Which lines of the data hold the word "accomplish"? Copy all of them.

--- Supplied data Enclosed Below ---

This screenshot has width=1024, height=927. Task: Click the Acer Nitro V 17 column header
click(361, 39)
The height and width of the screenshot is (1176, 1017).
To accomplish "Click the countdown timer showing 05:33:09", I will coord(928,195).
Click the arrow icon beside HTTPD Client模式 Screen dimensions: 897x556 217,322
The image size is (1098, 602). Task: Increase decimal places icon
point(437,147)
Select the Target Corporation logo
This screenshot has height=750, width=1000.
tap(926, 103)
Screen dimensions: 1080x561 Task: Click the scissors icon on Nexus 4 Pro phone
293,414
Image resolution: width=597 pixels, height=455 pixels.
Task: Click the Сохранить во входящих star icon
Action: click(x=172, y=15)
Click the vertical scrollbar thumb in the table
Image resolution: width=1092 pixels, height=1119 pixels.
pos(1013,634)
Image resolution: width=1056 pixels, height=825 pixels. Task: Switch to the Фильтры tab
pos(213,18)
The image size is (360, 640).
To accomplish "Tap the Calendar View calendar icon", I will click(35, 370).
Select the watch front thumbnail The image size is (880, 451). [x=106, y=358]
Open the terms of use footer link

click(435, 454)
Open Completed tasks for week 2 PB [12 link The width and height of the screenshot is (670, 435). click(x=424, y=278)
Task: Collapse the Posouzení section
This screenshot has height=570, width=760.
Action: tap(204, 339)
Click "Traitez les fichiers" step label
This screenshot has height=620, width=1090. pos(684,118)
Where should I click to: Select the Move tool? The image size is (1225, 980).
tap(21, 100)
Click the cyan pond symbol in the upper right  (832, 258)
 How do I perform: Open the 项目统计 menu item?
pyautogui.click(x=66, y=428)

--- End of Enclosed Supplied data ---

▶ Written response
To accomplish "Click the countdown timer showing 05:33:09", I will coord(928,195).
To accomplish "Tap the Calendar View calendar icon", I will click(35, 370).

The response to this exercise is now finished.